Forgive our routine praise, songs mouthed when we mean nothing
by them. Hear instead the harmonies that rise from souls still
calloused but tender and new beneath, singing through the ache,
reaching for bread and wine, sharing that we might bear
each other steady, enamored, shivering from crown to root
with the artful puzzle we live, trying to find some worthy gift

to offer. We have nothing much to give. Only what we bear
and grieve and treasure still, a scrap of wonder, remembered roots,
but mostly this obstinate ache. O God: the ache is the gift.

******

Author’s note
It’s not usually a good idea to “explain” a poem. Most writers believe a poem should stand on its own, without apparatus. I usually agree with that, but in this case, because the sestina form is so weird, I thought RJ readers might enjoy a little explanation.

The sestina form goes back to 12th– or 13th-century France (according to Wikipedia) and continues to lure poets into its intricate, tangly web. The form is not based on meter or rhyme but on key words. The poet chooses six key words. Each line of each of the six stanzas has to end in one of the key words, and the key words must appear in a very particular, interwoven order. The final three lines (the “envoy”) gather all six words, also in a particular order.

The result is a kind of obsessive, round-and-round feel, which is why it struck me that Advent is a good time for a sestina. We are aware, this time of year, of the circling of the seasons and of the Christian festivals. They circle around every year, and the older you get, the faster the cycles seem to whirl. For me, the third week of Advent is also the darkest time of Advent, quite literally in Michigan, because it falls so close to the winter solstice. I know we’ve been debating on the blog the most fitting balance of Advent asceticism and Incarnation-inspired cheer in these confusing weeks, but for me, I’m still dwelling in that fearful clash of kingdoms, lamenting the gap between God’s promised redemption and the sorrows and sins still so evident. I look back on my mid-December posts in previous years and notice they are among my bleakest! (I wonder if this might have something to do with being mired in piles of grading this time of year?) Don’t worry: I’ll feel joyful shortly.

Anyway, I wanted to capture the idea that our longing is not a lack of faith, but an expression of faith: the ache is the gift. We long for Christ’s coming because we have heard the promises and fallen in love with them. Even when “conflict thickens, faith is low, and love is waxing cold,” even in those moments when we are left with pretty much nothing but the ache, God reaches out to us and receives that ache as our gift. Jesus enters the empty spaces, and the Incarnation becomes real in us.

Trying to capture all this in a sestina was a fun challenge. It almost felt to me like working through a crossword puzzle. You figure out some key words, you know where they go, and then you have to figure out how to create the interconnections. I was surprised to find that you really do have to work from top to bottom, writing each stanza in order, which is not usually how poems develop. I also enjoyed trying to make every iteration of every key word a little bit different, looping syntax across line breaks, deploying all the shenanigans you have to manage in order to get a sestina to work.  
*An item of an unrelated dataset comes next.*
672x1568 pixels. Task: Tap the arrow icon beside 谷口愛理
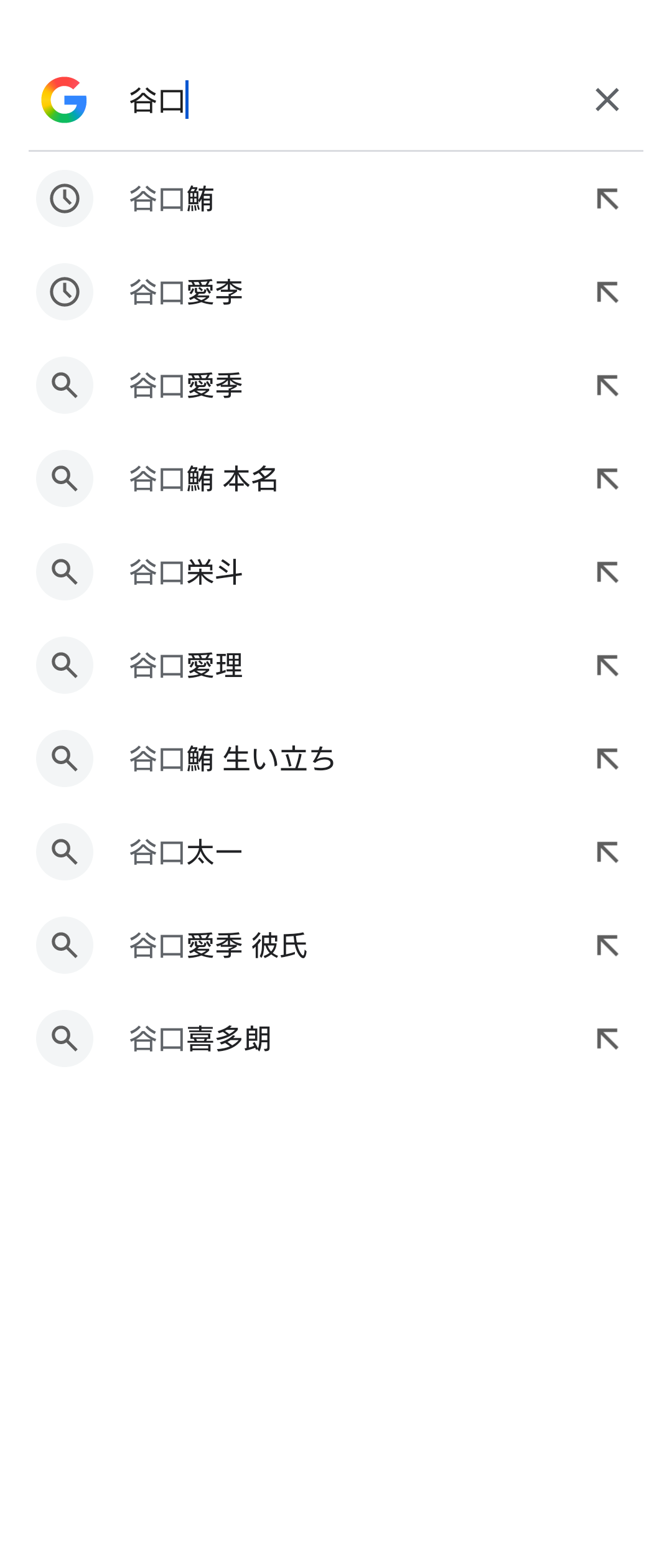607,666
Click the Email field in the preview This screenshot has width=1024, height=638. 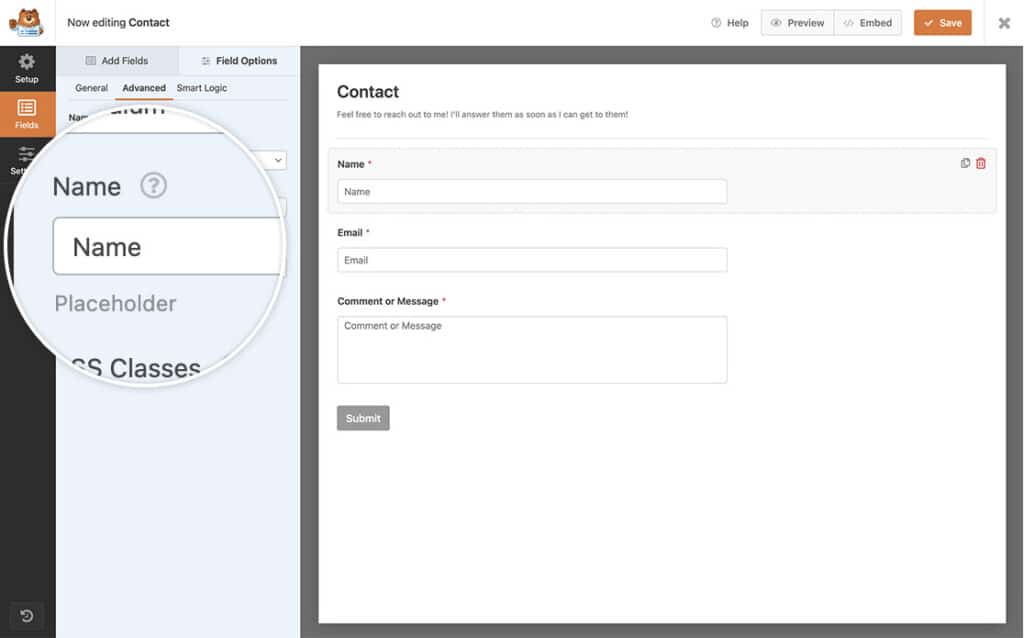[x=531, y=259]
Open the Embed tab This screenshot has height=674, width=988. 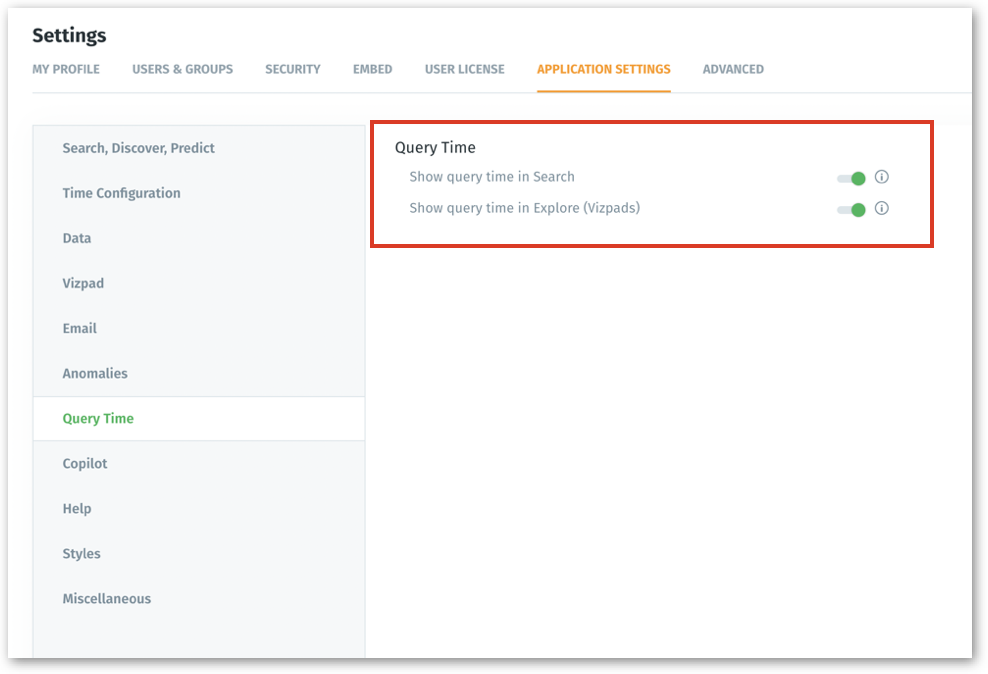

Finally, I challenged myself to keep the poem almost interfaith in its language. This was partly in order to steer clear of Christmas clichés. Also, we have so many gorgeous Christmas hymns that speak the theology beautifully—who could say it better than “He comes to make His blessings flow/ Far as the curse is found”? Mostly, though, I wanted to use this poem again in the Christmas edition of my newsletter, which is always clear about my own Christian faith, but seeks to welcome readers from other faiths as well. Though I believe the ache is answered in Christ, I want to honor that we all feel the ache, whatever faith or no-faith we practice.

For you, RJ readers: may the glimmer of Christian hope gleam long and bright for you this season.  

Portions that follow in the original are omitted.